## YOUR OBJECTIVE
Render the stretch of the listing from the line containing "The width and height of the screenshot is (1024, 540)." through the line containing "Action: coord(372,370)" as a JSON list of strings, one string per line. Leave out blank lines.

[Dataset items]

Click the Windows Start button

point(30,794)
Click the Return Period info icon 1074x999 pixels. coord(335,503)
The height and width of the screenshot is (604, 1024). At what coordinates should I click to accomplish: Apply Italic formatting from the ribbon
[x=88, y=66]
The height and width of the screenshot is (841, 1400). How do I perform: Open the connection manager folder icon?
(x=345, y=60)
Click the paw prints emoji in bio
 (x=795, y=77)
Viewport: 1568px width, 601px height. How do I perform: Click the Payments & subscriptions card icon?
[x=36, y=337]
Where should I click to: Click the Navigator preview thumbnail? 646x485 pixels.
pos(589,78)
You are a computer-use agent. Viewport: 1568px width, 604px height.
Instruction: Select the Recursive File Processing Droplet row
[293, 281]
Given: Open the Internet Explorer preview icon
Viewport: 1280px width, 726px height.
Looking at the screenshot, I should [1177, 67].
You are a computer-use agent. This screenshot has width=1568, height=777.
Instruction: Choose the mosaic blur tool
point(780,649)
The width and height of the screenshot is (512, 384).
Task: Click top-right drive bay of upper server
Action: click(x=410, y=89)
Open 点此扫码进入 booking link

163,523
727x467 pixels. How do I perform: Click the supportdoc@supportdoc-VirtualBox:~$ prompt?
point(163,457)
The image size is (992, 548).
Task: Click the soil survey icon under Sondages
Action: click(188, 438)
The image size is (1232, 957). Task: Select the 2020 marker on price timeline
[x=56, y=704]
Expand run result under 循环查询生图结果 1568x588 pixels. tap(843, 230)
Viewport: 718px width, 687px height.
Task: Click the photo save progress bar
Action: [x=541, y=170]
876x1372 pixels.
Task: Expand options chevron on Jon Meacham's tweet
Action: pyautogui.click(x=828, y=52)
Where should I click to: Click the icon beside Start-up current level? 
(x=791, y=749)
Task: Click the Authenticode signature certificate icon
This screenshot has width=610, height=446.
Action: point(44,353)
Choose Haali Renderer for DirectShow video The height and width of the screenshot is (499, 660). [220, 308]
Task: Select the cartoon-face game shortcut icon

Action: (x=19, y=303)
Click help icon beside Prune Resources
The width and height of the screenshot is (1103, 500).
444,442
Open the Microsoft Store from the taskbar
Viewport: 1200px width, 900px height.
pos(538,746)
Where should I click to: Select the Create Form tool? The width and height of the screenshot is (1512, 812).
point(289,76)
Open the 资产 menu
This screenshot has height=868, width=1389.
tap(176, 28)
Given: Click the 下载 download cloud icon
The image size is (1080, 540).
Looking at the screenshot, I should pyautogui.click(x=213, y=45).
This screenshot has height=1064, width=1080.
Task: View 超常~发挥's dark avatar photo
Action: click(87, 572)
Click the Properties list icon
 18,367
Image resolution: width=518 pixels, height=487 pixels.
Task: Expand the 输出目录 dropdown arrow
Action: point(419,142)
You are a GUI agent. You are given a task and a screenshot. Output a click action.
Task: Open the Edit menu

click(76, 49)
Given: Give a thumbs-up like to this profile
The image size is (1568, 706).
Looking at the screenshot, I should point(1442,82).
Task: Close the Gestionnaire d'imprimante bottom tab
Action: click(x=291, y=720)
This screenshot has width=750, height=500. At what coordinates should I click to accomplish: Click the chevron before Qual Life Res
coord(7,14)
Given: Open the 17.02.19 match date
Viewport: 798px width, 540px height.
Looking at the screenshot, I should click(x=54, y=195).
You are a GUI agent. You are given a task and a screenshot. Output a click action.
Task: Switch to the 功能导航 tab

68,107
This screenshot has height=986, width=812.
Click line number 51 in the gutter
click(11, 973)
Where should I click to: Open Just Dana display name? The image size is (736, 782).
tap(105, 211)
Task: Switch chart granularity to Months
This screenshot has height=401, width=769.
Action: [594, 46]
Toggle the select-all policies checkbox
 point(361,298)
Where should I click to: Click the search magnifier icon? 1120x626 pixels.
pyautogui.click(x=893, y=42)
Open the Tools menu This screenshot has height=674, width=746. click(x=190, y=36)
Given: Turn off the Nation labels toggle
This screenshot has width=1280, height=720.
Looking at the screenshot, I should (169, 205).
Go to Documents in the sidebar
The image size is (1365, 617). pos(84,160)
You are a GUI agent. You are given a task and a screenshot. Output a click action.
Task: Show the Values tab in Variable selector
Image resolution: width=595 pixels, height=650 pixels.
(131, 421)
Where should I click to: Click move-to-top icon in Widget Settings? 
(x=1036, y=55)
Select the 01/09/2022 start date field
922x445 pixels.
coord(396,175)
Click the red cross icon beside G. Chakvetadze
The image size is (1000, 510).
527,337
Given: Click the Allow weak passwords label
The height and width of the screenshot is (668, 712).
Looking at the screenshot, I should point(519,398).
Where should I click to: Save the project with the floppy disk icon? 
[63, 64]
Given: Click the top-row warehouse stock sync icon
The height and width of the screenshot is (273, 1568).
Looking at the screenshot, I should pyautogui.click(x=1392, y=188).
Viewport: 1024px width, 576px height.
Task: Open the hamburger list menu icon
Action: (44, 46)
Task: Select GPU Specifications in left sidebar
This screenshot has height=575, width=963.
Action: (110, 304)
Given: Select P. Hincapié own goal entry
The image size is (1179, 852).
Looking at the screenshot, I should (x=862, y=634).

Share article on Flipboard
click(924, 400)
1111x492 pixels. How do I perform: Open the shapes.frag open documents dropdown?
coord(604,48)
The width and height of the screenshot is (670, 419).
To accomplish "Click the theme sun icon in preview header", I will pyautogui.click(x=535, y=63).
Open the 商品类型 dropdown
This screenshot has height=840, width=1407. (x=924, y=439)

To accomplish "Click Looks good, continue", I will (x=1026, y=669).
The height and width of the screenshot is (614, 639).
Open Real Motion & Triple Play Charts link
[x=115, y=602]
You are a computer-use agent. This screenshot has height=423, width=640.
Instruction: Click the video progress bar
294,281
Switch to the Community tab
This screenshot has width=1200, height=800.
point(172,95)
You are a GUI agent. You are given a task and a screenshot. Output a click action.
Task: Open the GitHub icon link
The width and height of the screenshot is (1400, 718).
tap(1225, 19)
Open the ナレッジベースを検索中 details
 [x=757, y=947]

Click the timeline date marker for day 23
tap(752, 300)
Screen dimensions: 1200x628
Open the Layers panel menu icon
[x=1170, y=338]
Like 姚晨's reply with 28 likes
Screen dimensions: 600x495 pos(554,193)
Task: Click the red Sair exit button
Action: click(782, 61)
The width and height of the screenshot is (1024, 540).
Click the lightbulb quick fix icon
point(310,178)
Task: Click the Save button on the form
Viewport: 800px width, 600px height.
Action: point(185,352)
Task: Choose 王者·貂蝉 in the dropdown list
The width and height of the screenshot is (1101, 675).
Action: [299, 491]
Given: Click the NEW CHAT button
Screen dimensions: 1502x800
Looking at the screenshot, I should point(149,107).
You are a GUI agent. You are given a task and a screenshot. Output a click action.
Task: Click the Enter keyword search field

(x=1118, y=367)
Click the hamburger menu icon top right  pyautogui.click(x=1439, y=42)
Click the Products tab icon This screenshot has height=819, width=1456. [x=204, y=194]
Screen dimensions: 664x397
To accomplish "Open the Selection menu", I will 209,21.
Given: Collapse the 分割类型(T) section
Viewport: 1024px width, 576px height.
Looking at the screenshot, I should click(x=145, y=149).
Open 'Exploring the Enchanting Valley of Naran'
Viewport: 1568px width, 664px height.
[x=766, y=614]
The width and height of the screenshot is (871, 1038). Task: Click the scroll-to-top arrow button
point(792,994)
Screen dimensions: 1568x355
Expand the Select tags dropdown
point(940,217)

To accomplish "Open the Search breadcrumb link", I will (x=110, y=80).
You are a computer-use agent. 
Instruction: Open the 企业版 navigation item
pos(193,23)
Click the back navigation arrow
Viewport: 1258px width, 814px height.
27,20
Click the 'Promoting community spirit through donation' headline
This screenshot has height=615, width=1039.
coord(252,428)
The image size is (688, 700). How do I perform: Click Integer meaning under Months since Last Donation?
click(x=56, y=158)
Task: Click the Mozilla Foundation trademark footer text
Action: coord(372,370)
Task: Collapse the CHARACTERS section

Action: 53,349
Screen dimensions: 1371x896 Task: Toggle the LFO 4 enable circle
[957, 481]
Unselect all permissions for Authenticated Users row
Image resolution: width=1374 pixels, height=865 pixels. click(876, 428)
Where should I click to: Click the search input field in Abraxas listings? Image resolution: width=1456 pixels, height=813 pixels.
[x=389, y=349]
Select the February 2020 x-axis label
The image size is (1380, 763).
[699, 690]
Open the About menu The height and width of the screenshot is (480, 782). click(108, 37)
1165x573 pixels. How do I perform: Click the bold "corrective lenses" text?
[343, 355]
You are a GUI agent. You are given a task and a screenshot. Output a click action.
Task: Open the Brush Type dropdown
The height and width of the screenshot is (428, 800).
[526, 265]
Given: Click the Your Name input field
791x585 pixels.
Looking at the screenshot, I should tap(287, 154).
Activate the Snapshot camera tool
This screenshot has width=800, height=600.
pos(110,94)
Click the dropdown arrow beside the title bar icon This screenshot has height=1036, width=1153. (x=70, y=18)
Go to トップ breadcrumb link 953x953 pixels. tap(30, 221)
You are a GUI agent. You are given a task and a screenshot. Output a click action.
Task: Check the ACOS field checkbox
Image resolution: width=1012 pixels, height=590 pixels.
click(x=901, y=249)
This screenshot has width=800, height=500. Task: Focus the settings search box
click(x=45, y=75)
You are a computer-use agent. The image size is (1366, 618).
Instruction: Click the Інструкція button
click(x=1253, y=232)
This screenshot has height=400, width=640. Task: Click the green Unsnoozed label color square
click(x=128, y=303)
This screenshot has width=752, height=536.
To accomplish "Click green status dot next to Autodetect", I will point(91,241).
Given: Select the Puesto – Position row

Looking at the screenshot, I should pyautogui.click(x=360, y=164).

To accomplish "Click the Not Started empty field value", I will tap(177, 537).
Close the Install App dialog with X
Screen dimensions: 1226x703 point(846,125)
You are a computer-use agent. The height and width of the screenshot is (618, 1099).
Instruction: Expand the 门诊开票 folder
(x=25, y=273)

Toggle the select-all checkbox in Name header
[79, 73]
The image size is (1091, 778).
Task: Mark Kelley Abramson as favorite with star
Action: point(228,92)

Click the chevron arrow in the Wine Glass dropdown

## FULL OUTPUT
[
  "The width and height of the screenshot is (1024, 540).",
  "Click the lightbulb quick fix icon",
  "point(310,178)",
  "Task: Click the Save button on the form",
  "Viewport: 800px width, 600px height.",
  "Action: point(185,352)",
  "Task: Choose 王者·貂蝉 in the dropdown list",
  "The width and height of the screenshot is (1101, 675).",
  "Action: [299, 491]",
  "Given: Click the NEW CHAT button",
  "Screen dimensions: 1502x800",
  "Looking at the screenshot, I should point(149,107).",
  "You are a GUI agent. You are given a task and a screenshot. Output a click action.",
  "Task: Click the Enter keyword search field",
  "(x=1118, y=367)",
  "Click the hamburger menu icon top right  pyautogui.click(x=1439, y=42)",
  "Click the Products tab icon This screenshot has height=819, width=1456. [x=204, y=194]",
  "Screen dimensions: 664x397",
  "To accomplish \"Open the Selection menu\", I will 209,21.",
  "Given: Collapse the 分割类型(T) section",
  "Viewport: 1024px width, 576px height.",
  "Looking at the screenshot, I should click(x=145, y=149).",
  "Open 'Exploring the Enchanting Valley of Naran'",
  "Viewport: 1568px width, 664px height.",
  "[x=766, y=614]",
  "The width and height of the screenshot is (871, 1038). Task: Click the scroll-to-top arrow button",
  "point(792,994)",
  "Screen dimensions: 1568x355",
  "Expand the Select tags dropdown",
  "point(940,217)",
  "To accomplish \"Open the Search breadcrumb link\", I will (x=110, y=80).",
  "You are a computer-use agent. ",
  "Instruction: Open the 企业版 navigation item",
  "pos(193,23)",
  "Click the back navigation arrow",
  "Viewport: 1258px width, 814px height.",
  "27,20",
  "Click the 'Promoting community spirit through donation' headline",
  "This screenshot has height=615, width=1039.",
  "coord(252,428)",
  "The image size is (688, 700). How do I perform: Click Integer meaning under Months since Last Donation?",
  "click(x=56, y=158)",
  "Task: Click the Mozilla Foundation trademark footer text",
  "Action: coord(372,370)"
]